Updated by Sage Weil over 10 years ago
- Subject changed from osd: ENOENT on clone to osd: backfill vs copy-from delay badness (was osd: ENOENT on clone)
Updated by Sage Weil over 10 years ago
ubuntu@teuthology:/a/teuthology-2013-10-20_23:00:15-rados-master-testing-basic-plana/61776
Updated by Samuel Just over 10 years ago
- Assignee changed from Samuel Just to Greg Farnum
Updated by Greg Farnum over 10 years ago
- Status changed from 12 to In Progress
Proposed solution (thanks for walking me through this, Sam!):
In ReplicatedPG::recover_backfill, grab a RWTracker read lock on every object we are going to backfill. If we can't get one on an object, stop the loop early.
(Update the return values and state appropriately for having short-circuited the push start)
Add a callback to the RWTracker that starts up the backfill machinery again when we get our read lock.
Release the read lock at an appropriate time in the push code.

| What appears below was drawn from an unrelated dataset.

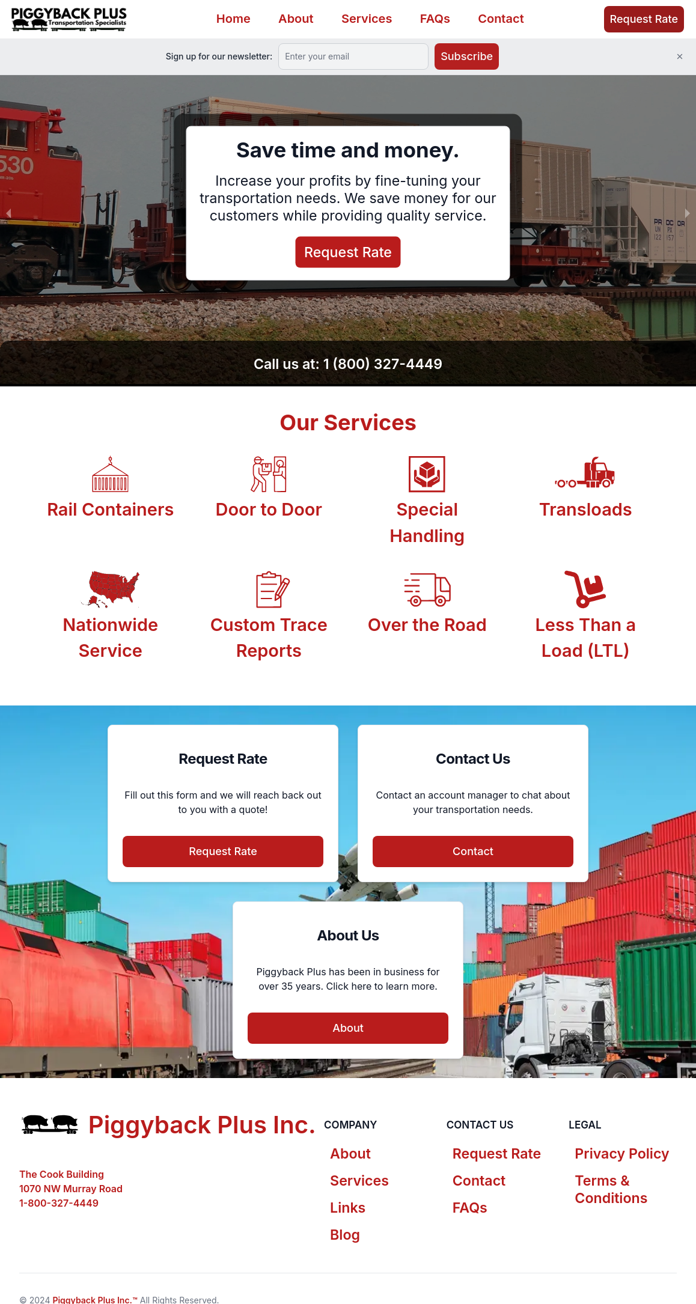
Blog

Updated by Greg Farnum over 10 years ago
- Status changed from In Progress to Fix Under Review
Pushed to wip-6585. Haven't tested it yet; need it to build so I can start the teuthology thrashing copy-from tests.
Updated by Greg Farnum over 10 years ago
- Status changed from Fix Under Review to 7
Sam liked it; have squashed and am scheduling a suite run now.
Updated by Samuel Just over 10 years ago
65817 FAIL scheduled_teuthology@teuthology rados/thrash/{clusters/fixed-2.yaml fs/btrfs.yaml msgr-failures/osd-delay.yaml thrashers/default.yaml workloads/snaps-few-objects.yaml} 1550s
65889 FAIL scheduled_teuthology@teuthology rados/thrash/{clusters/fixed-2.yaml fs/xfs.yaml msgr-failures/few.yaml thrashers/default.yaml workloads/snaps-few-objects.yaml} 1774s
Updated by Greg Farnum over 10 years ago
- Assignee changed from Greg Farnum to Samuel Just
We think we might have fixed this, or at least most of it — but testing is shaking out a lot of long-standing bugs in other places that Sam has been working on, so he gets the ticket.
Updated by Samuel Just over 10 years ago
I've merged wip-6585, but it's not quite fixed yet.